*Required tasks*.
A. In the interview with Nancy Guthrie below, why did the fire in her neighborhood make her wonder what she would do if her own house were destroyed? Answer in one to three sentences.
B. Using the interview with Nancy Guthrie below, answer these:
(i) In what month and year did Christianity Today publish "Praying for Hope"?
(ii) How many years has Guthrie worked in the Christian publishing industry?
(iii) Which publisher released Holding on to Hope?

*Excerpted passage*.
________________________
The Dick Staub Interview: Nancy Guthrie
Two years after sharing her story of Hope with Christianity Today, the modern Job tells of losing another child to Zellweger Syndrome
posted 9/01/2002 12:00AM
In July 2000, Christianity Today published Nancy Guthrie's story, "Praying for Hope," which told how of how she and her husband, David, struggled with their daughter's genetic illness—and how they learned to pray for a child who was going to die.
Their story, of course, continued, and was also told in Time (free), USA Today, and other publications. Now Guthrie, who has worked in the Christian publishing industry for the last 18 years, tells the story and what she's learned from it in her latest book, Holding on to Hope (Tyndale).
A few weeks before the birth of Hope, there was a fire in your neighborhood. What happened that day?
I think it's the same question that all of us ask when we see something that we consider to be horrific or a tragedy. We look at it and we say, what would I do if that happened to me? That's what I thought about that day. What would I do if the house that I lived in had been destroyed by fire?
________________________
*Dataset content*.
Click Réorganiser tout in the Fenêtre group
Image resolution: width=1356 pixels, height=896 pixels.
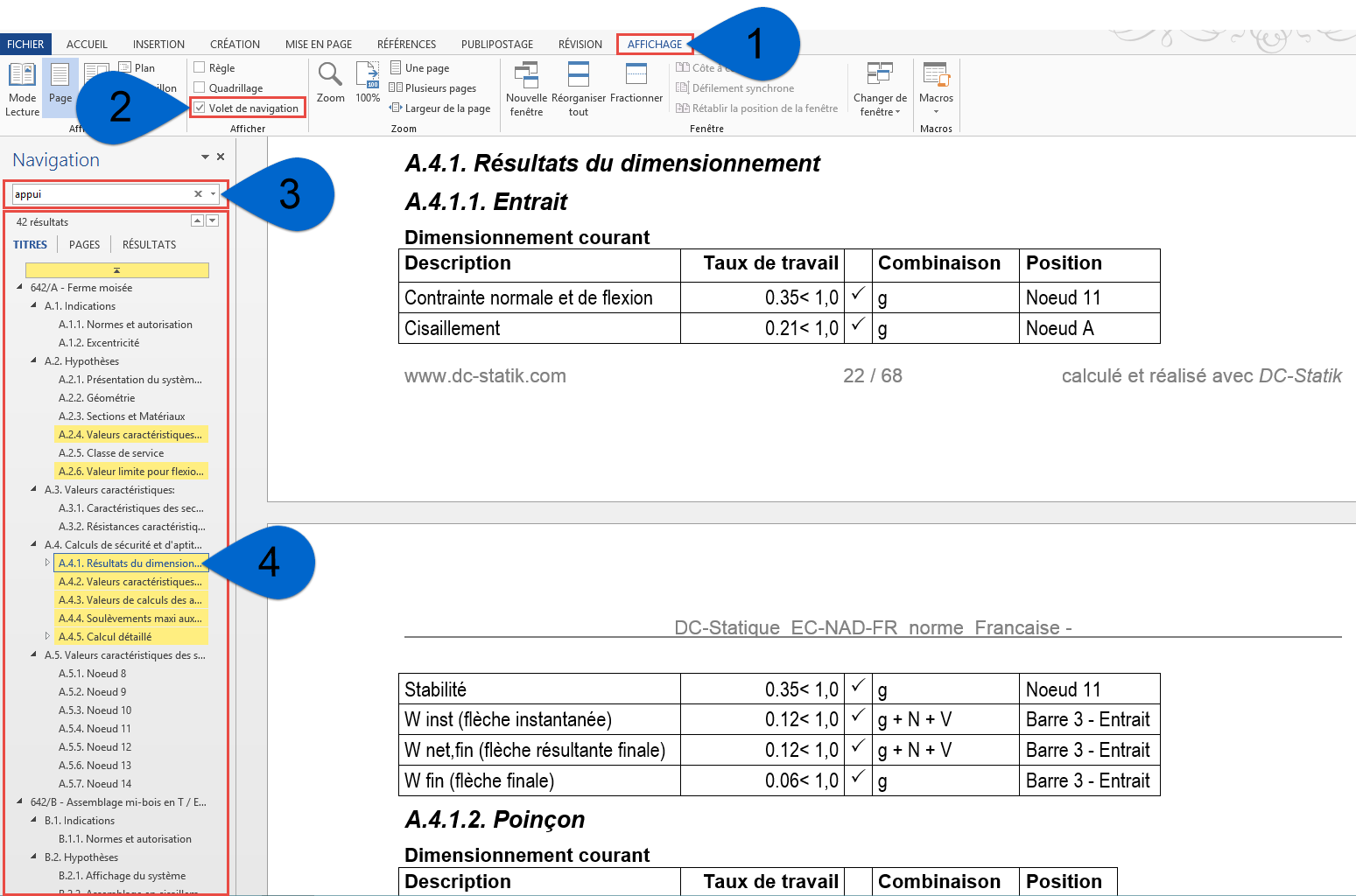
________________________
*Set of answers*.
A. She says it is the question everyone asks on seeing something they consider horrific or a tragedy: what would I do if that happened to me? Seeing the fire, she asked herself the same question about her own home.

B.
(i) July 2000
(ii) 18 years
(iii) Tyndale